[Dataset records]

BEGIN

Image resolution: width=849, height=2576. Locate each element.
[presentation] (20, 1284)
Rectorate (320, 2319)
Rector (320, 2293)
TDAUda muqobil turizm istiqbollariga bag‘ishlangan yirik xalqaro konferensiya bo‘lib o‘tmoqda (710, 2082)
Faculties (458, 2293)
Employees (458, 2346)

END
BEGIN

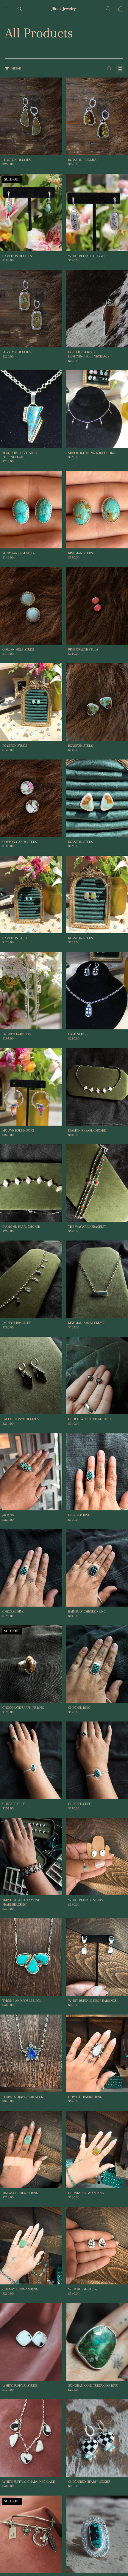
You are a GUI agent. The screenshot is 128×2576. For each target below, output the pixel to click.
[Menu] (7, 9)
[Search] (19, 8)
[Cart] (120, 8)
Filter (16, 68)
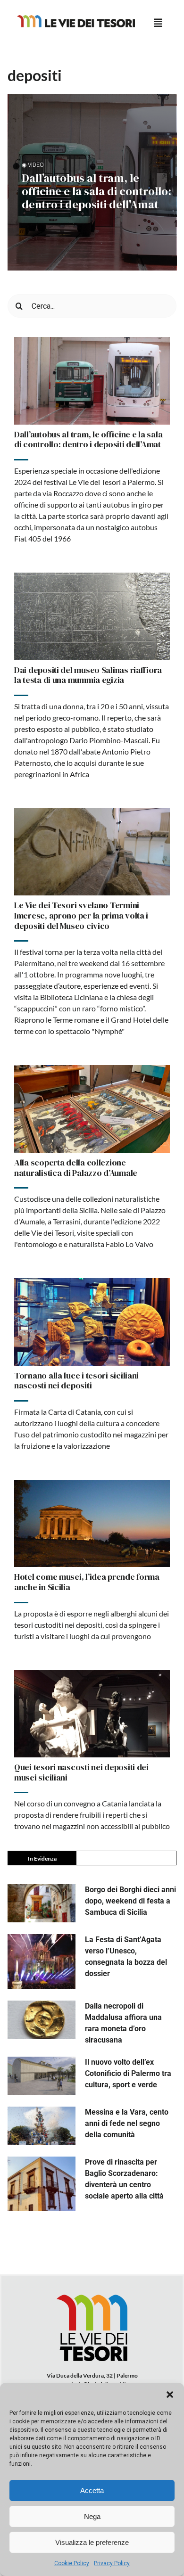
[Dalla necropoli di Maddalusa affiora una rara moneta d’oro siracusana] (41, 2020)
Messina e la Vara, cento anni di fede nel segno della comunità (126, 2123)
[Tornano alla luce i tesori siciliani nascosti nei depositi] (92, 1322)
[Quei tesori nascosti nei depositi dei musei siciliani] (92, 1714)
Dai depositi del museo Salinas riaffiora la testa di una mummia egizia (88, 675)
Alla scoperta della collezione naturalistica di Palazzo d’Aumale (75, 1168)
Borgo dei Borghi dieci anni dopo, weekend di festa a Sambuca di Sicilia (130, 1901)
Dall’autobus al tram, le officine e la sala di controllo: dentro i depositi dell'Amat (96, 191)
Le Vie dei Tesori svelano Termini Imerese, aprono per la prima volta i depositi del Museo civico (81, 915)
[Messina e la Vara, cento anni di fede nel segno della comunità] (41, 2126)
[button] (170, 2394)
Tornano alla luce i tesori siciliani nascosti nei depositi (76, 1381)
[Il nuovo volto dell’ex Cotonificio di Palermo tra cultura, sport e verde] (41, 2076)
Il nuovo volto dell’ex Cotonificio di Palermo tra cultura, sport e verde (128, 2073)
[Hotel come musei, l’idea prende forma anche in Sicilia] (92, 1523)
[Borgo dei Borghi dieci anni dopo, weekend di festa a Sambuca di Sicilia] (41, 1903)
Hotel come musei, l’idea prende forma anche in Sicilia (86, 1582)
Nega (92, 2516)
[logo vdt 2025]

END

**PROBLEM:**
Word for word, restate the lines above from the line containing "Alla scoperta della" through the line containing "Dall’autobus al tram, le", with both included and nothing else.

**WRITTEN SOLUTION:**
Alla scoperta della collezione naturalistica di Palazzo d’Aumale (75, 1168)
Borgo dei Borghi dieci anni dopo, weekend di festa a Sambuca di Sicilia (130, 1901)
Dall’autobus al tram, le officine e la sala di controllo: dentro i depositi dell'Amat (96, 191)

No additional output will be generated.